**Selected passage**
Questions and answers

  • Q: This looks great, and was very well-presented.  Do you have plans to upstream this functionality into Emacs?
    • A: Would require some refactoring upstream, so not suitable for upstreaming as-is.
  • Q: Did you use pair-programming while developing it, or did you work independently, alternating and reviewing?
    • A: Yes, we did! I was at the keyboard, Valentino was at the whiteboard, and we kept bouncing ideas back and forth, trying out prototypes, coming up with various tests, checking the edge cases, etc.
  • Q: What is your background in programming? Was it difficult to implement following the same API and architecture as what is already in Emacs?
    • A: Both Valentino and I are PhD students in computer science, but a PhD or similar is definitely not a requirement. It wasn't too difficult because we could reuse the interactive functionality from query-replace's internals. Figuring out what and how to reuse is what took a bit of creativity, but a lot of the necessary knowledge for that came from just reading and poking around Emacs' replace.el. Don't be afraid to go and read the source!
  • Q: What did you learn about Emacs programming or programming in general while working on this project?
    • A: That Emacs is so flexible that you can even advise its message function. Similarly, being able to prototype functionality so quickly and immediately integrate it into the rest of Emacs is so fun and so satisfying!

Notes

  • One usecase could be character names in a novel manuscript, if one has named a character and want to now rename it to some other character names or swap it with another one.
  • Nice, I was wondering if it utilized rx
  • package installed, ready to use!
  • excellent talk, and also such a cool package
  • great talk, very clever concept
  • that SRE "paper" you linked to is interesting
  • just saw the "Parallel Text Replacement" talk - 👏 great talk!

**Dataset records**
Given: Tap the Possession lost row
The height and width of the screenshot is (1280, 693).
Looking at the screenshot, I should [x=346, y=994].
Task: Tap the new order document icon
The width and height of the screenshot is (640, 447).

==

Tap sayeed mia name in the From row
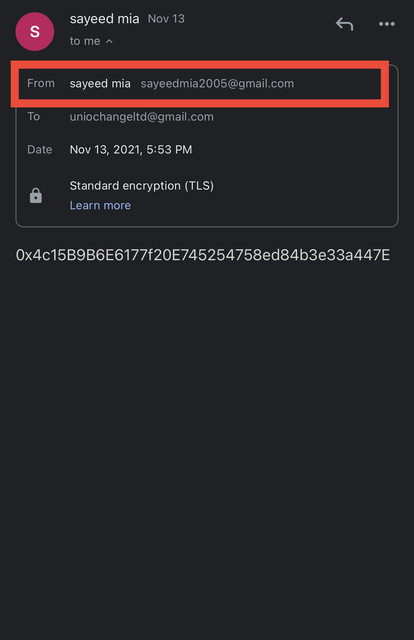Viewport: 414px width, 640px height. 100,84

---

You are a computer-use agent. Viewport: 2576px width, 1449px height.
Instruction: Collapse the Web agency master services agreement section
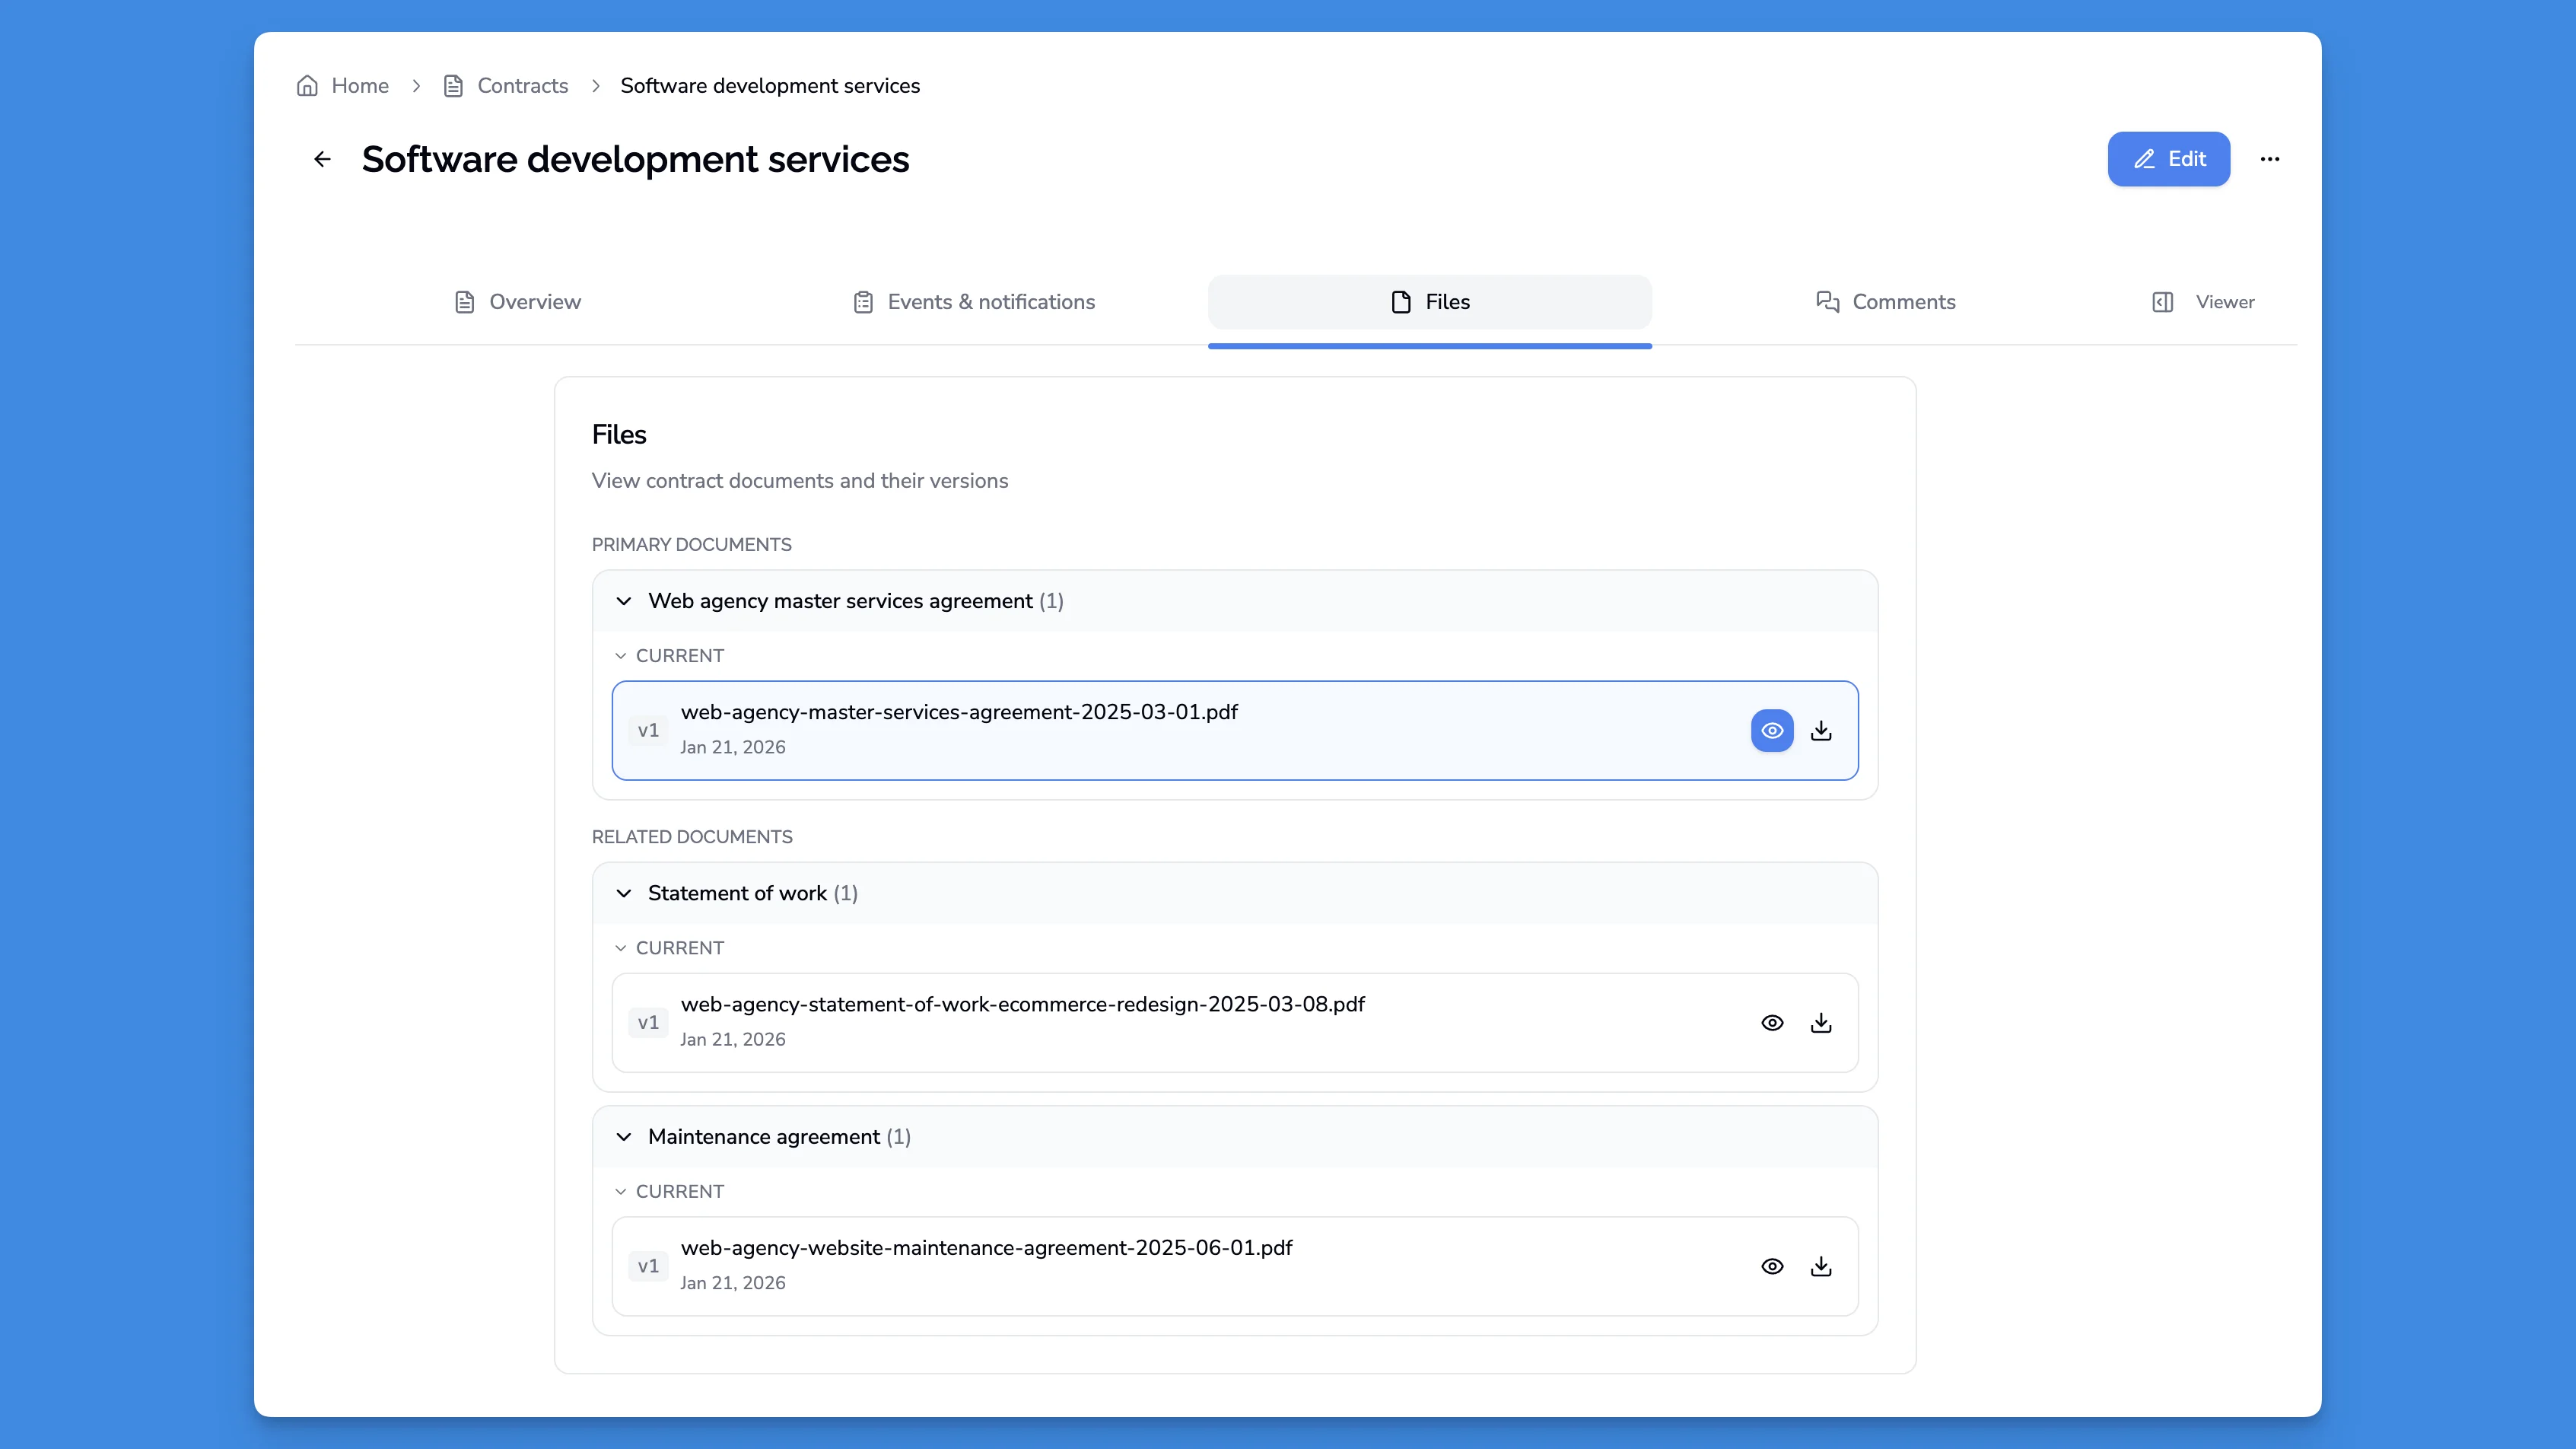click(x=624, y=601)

**Directions**
- 1) Reproduce word for word the part of the Emacs parallel text replacement Q&A from "Questions and answers" to "alternating and reviewing?".
- 2) Based on the Emacs parallel text replacement Q&A, answer yes or no to each statement below, quoting the deciding words of the Q&A. (a) The functionality can be upstreamed into Emacs as-is. (b) The implementation reused interactive functionality from the internals of query-replace. (c) Valentino was at the keyboard during development.
- 3) Extend the Emacs parallel text replacement Q&A and notes, picking up after its final line.

**Results by task**
- 1)
Questions and answers

  • Q: This looks great, and was very well-presented.  Do you have plans to upstream this functionality into Emacs?
    • A: Would require some refactoring upstream, so not suitable for upstreaming as-is.
  • Q: Did you use pair-programming while developing it, or did you work independently, alternating and reviewing?

- 2)
(a) No: "not suitable for upstreaming as-is."
(b) Yes: "we could reuse the interactive functionality from query-replace's internals."
(c) No: "I was at the keyboard, Valentino was at the whiteboard"

- 3)
Transcript

[00:00:00.000] Introduction
Hi everyone! Welcome to our talk on Parallel Text Replacement. My name is Lovro, and I'll be telling you about an interesting problem that my friend Valentino and I set out to solve one afternoon. We will describe the problem, take a look at some of the existing work and then present our solution. Afterwards, we will show some demos and conclude with a quick overview of the implementation. Let's get straight into it!
[00:00:23.440] Problem: Goal
Here is a problem that most of us have dealt with at some point. Assume we have a piece of code such as the following. We use a code example here, but in general what we're about to discuss can be applied to any piece of text. After a bit of thinking, we decide that the names of the two variables, "foo" and "bar", should actually be swapped. That is, "foo" should be replaced with "bar", and "bar" should be replaced with "foo". The question is: what is a good way to achieve this? We could perform the edits manually if the code is small enough, and we might even be done reasonably quickly. However, consider two things. Imagine the usual case where there's just too much code to edit by hand. We have no other option than to automate the task. More importantly though, we have a whole programmable text editor right at our fingertips. We should object to doing things that the computer can do for us.
[00:01:12.360] Problem: Naive Multi-pass
So, one way to automate it is by using our old friend query-replace (M-%) multiple times in a sequence. We first do a pass where we replace "foo" with "bar", then we do another pass where we replace "bar" with "foo". But that's clearly not right. We all know that this naive multi-pass approach doesn't work because it results in interference between the two replacements.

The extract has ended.